Summary
Dominion Energy, Inc. (D) filed an 8-K on March 26, 2019, to report on a material definitive agreement related to its credit facilities. The company, along with its wholly-owned subsidiaries Virginia Electric and Power Company, Dominion Energy Gas Holdings, LLC, Questar Gas Company, and South Carolina Electric & Gas Company (SCE&G), entered into a $6 billion Fourth Amended and Restated Revolving Credit Agreement. This amendment primarily serves to incorporate SCE&G, which became a subsidiary in January 2019, as a borrower under the credit facility. The primary purpose of this agreement is to support bank borrowings, commercial paper issuance, and letters of credit for Dominion Energy and its co-borrowers. While the agreement was amended, the economic terms for Dominion Energy are not expected to change, and there is no anticipated material impact on the annual cost or availability of funds. The facility matures in March 2023, subject to extension.
Key Highlights
- 1Dominion Energy and its subsidiaries entered into a $6 billion amended and restated revolving credit agreement.

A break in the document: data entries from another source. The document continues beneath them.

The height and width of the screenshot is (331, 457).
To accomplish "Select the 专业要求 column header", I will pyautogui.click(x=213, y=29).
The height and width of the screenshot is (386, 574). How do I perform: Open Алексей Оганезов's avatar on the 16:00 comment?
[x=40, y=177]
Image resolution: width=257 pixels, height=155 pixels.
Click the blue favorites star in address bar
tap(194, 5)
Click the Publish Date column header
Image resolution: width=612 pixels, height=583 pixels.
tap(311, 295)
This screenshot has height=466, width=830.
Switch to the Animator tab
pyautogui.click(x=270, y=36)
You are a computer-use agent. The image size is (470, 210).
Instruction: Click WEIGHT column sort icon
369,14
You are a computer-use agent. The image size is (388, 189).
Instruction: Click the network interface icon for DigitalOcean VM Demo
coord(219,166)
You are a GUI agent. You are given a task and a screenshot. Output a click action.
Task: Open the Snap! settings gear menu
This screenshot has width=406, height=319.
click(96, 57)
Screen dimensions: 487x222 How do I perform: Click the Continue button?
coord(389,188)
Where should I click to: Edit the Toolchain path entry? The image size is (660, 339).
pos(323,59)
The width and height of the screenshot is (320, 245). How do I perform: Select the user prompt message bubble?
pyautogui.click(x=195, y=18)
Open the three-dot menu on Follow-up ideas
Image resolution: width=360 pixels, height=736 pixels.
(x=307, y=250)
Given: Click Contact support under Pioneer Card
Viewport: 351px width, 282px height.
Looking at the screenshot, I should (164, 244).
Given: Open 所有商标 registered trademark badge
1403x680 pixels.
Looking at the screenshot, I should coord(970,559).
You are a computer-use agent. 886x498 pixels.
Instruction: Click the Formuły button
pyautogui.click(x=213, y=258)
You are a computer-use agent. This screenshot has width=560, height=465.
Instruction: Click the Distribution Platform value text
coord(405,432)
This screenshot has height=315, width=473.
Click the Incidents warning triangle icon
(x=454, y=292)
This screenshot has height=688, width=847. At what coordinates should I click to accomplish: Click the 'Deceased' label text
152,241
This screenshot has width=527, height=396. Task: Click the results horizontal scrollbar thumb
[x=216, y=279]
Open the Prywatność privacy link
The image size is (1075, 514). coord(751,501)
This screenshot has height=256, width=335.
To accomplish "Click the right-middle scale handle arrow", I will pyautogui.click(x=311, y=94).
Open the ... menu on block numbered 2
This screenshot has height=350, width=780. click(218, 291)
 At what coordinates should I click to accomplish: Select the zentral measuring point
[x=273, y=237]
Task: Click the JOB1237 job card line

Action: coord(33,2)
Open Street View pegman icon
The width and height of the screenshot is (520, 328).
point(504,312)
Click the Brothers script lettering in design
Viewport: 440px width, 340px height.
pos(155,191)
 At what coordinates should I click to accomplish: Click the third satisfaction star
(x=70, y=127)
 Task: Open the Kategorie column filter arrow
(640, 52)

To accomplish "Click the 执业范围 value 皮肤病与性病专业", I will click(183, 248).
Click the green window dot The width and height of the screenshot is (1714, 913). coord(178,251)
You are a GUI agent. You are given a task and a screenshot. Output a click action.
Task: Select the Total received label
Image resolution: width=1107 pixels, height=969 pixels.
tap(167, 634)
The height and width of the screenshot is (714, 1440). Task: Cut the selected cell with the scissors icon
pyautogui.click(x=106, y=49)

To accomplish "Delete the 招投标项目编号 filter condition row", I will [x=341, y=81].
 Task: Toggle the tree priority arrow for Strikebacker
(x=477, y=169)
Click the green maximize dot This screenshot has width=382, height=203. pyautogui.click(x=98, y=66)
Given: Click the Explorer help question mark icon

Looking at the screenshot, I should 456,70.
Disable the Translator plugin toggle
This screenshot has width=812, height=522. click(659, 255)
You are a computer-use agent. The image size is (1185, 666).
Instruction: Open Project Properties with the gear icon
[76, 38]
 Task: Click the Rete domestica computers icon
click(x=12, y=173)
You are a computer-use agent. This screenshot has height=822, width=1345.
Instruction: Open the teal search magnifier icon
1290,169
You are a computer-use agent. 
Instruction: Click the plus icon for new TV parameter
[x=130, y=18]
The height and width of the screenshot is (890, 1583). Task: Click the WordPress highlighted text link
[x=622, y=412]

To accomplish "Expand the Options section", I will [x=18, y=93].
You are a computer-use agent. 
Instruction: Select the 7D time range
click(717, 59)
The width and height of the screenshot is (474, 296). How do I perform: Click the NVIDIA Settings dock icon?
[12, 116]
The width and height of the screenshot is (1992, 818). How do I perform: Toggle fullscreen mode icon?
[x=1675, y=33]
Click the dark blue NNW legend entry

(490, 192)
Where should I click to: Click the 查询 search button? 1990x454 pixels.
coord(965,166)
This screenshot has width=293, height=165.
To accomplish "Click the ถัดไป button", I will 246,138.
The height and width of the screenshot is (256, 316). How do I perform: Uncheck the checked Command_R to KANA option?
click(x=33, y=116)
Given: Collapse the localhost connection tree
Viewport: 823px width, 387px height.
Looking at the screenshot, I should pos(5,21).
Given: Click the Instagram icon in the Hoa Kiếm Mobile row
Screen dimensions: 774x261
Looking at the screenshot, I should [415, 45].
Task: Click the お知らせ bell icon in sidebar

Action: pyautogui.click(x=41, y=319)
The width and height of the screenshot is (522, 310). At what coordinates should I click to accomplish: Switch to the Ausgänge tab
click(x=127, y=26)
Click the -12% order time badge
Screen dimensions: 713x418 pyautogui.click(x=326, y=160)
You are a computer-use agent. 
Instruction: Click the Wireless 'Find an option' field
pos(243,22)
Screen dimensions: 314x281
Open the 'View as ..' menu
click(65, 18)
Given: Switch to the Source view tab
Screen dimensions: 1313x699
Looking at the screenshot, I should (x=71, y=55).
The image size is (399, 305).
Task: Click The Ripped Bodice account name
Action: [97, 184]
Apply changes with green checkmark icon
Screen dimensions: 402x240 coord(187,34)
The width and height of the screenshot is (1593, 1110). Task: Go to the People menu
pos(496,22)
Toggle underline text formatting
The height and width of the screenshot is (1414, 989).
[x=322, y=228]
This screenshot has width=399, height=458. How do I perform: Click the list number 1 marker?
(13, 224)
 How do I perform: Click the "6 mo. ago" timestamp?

- 2The amendment incorporates SCE&G as a borrower, following its acquisition in January 2019.
- 3The credit facility is available for bank borrowings, commercial paper, and letters of credit.
- 4The primary purpose is to add SCE&G as a borrower and make administrative changes.
- 5The amendment is not expected to materially impact the economic terms or cost/availability of funds for Dominion Energy.
- 6The credit facility has a maturity date of March 2023, with potential for extension.